SET PROBLEM: Quote the lines of the listing below, from the line with "招生就业 (1031, 209)" up to and including the line with "专业建设 (443, 209)", and give only those lines.

Rows of pointing data:
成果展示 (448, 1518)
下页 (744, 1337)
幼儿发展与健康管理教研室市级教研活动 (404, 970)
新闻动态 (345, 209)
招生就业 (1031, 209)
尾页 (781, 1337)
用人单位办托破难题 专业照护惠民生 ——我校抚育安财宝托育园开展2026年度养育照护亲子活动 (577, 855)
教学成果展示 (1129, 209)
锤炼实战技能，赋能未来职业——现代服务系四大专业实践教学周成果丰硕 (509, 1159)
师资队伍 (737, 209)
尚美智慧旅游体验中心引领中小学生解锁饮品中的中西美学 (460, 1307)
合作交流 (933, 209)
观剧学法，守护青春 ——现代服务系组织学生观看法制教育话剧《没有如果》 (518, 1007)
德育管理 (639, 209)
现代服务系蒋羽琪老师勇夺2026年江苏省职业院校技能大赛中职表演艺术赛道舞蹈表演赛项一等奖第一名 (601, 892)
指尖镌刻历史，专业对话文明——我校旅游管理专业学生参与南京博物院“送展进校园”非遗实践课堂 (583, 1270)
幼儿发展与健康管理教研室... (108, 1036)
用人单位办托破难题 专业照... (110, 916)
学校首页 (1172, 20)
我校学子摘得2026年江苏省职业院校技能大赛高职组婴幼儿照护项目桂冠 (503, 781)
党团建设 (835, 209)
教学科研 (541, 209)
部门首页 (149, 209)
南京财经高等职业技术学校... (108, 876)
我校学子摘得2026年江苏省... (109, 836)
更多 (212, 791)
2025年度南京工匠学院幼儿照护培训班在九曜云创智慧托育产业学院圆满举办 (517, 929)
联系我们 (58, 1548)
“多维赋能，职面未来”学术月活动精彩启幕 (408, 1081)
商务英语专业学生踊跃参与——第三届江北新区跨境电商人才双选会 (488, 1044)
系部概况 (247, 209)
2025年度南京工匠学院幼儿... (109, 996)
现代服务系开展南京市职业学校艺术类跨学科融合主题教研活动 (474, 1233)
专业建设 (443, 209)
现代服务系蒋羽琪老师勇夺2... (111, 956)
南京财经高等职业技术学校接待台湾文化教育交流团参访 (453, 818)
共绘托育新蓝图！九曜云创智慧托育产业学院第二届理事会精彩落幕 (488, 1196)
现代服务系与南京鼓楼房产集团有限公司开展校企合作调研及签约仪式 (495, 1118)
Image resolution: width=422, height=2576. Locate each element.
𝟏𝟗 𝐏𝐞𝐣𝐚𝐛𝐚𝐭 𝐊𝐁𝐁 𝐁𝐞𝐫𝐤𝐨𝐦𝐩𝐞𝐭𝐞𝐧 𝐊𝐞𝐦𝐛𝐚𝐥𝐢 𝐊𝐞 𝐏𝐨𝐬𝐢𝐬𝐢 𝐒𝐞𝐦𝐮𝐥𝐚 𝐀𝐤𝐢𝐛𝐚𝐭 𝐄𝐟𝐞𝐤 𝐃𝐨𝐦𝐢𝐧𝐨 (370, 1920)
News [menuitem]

SOLUTION TO THE EXERCISE:
招生就业 (1031, 209)
尾页 (781, 1337)
用人单位办托破难题 专业照护惠民生 ——我校抚育安财宝托育园开展2026年度养育照护亲子活动 (577, 855)
教学成果展示 (1129, 209)
锤炼实战技能，赋能未来职业——现代服务系四大专业实践教学周成果丰硕 (509, 1159)
师资队伍 (737, 209)
尚美智慧旅游体验中心引领中小学生解锁饮品中的中西美学 (460, 1307)
合作交流 (933, 209)
观剧学法，守护青春 ——现代服务系组织学生观看法制教育话剧《没有如果》 (518, 1007)
德育管理 (639, 209)
现代服务系蒋羽琪老师勇夺2026年江苏省职业院校技能大赛中职表演艺术赛道舞蹈表演赛项一等奖第一名 (601, 892)
指尖镌刻历史，专业对话文明——我校旅游管理专业学生参与南京博物院“送展进校园”非遗实践课堂 (583, 1270)
幼儿发展与健康管理教研室... (108, 1036)
用人单位办托破难题 专业照... (110, 916)
学校首页 (1172, 20)
我校学子摘得2026年江苏省职业院校技能大赛高职组婴幼儿照护项目桂冠 (503, 781)
党团建设 (835, 209)
教学科研 (541, 209)
部门首页 (149, 209)
南京财经高等职业技术学校... (108, 876)
我校学子摘得2026年江苏省... (109, 836)
更多 (212, 791)
2025年度南京工匠学院幼儿照护培训班在九曜云创智慧托育产业学院圆满举办 (517, 929)
联系我们 (58, 1548)
“多维赋能，职面未来”学术月活动精彩启幕 (408, 1081)
商务英语专业学生踊跃参与——第三届江北新区跨境电商人才双选会 (488, 1044)
系部概况 (247, 209)
2025年度南京工匠学院幼儿... (109, 996)
现代服务系开展南京市职业学校艺术类跨学科融合主题教研活动 (474, 1233)
专业建设 (443, 209)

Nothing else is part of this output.